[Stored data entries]
========================

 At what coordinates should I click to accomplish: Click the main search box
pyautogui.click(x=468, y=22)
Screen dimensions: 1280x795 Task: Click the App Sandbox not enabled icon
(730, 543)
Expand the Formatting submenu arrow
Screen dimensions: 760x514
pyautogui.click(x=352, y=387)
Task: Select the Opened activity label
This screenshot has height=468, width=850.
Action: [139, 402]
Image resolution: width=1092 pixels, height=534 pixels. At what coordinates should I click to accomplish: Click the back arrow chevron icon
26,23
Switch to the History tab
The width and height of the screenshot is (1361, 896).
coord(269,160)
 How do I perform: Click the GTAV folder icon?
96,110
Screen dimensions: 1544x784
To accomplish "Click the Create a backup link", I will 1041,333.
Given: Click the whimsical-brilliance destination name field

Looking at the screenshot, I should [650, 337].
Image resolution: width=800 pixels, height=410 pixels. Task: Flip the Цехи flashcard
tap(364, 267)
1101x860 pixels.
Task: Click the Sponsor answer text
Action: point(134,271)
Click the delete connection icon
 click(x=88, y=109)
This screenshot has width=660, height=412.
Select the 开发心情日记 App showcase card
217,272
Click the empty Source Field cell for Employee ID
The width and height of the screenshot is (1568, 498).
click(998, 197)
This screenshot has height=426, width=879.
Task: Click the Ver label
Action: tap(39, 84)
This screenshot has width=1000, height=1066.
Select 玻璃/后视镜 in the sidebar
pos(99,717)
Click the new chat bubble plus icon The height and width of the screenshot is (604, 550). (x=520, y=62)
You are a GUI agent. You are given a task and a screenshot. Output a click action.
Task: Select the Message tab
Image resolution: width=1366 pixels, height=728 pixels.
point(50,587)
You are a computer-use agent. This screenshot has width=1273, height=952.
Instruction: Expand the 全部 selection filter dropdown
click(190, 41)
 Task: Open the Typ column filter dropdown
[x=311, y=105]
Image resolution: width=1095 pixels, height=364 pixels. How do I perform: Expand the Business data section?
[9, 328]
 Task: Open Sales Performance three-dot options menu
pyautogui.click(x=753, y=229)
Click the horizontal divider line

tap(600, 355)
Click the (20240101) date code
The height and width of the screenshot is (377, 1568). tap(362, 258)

========================

### Exercise goal
Whatever the number of entries above, each one is to be copied exactly.

### Response
 At what coordinates should I click to accomplish: Click the main search box
pyautogui.click(x=468, y=22)
Screen dimensions: 1280x795 Task: Click the App Sandbox not enabled icon
(730, 543)
Expand the Formatting submenu arrow
Screen dimensions: 760x514
pyautogui.click(x=352, y=387)
Task: Select the Opened activity label
This screenshot has height=468, width=850.
Action: [139, 402]
Image resolution: width=1092 pixels, height=534 pixels. At what coordinates should I click to accomplish: Click the back arrow chevron icon
26,23
Switch to the History tab
The width and height of the screenshot is (1361, 896).
coord(269,160)
 How do I perform: Click the GTAV folder icon?
96,110
Screen dimensions: 1544x784
To accomplish "Click the Create a backup link", I will 1041,333.
Given: Click the whimsical-brilliance destination name field

Looking at the screenshot, I should [650, 337].
Image resolution: width=800 pixels, height=410 pixels. Task: Flip the Цехи flashcard
tap(364, 267)
1101x860 pixels.
Task: Click the Sponsor answer text
Action: point(134,271)
Click the delete connection icon
 click(x=88, y=109)
This screenshot has width=660, height=412.
Select the 开发心情日记 App showcase card
217,272
Click the empty Source Field cell for Employee ID
The width and height of the screenshot is (1568, 498).
click(998, 197)
This screenshot has height=426, width=879.
Task: Click the Ver label
Action: tap(39, 84)
This screenshot has width=1000, height=1066.
Select 玻璃/后视镜 in the sidebar
pos(99,717)
Click the new chat bubble plus icon The height and width of the screenshot is (604, 550). (x=520, y=62)
You are a GUI agent. You are given a task and a screenshot. Output a click action.
Task: Select the Message tab
Image resolution: width=1366 pixels, height=728 pixels.
point(50,587)
You are a computer-use agent. This screenshot has width=1273, height=952.
Instruction: Expand the 全部 selection filter dropdown
click(190, 41)
 Task: Open the Typ column filter dropdown
[x=311, y=105]
Image resolution: width=1095 pixels, height=364 pixels. How do I perform: Expand the Business data section?
[9, 328]
 Task: Open Sales Performance three-dot options menu
pyautogui.click(x=753, y=229)
Click the horizontal divider line

tap(600, 355)
Click the (20240101) date code
The height and width of the screenshot is (377, 1568). tap(362, 258)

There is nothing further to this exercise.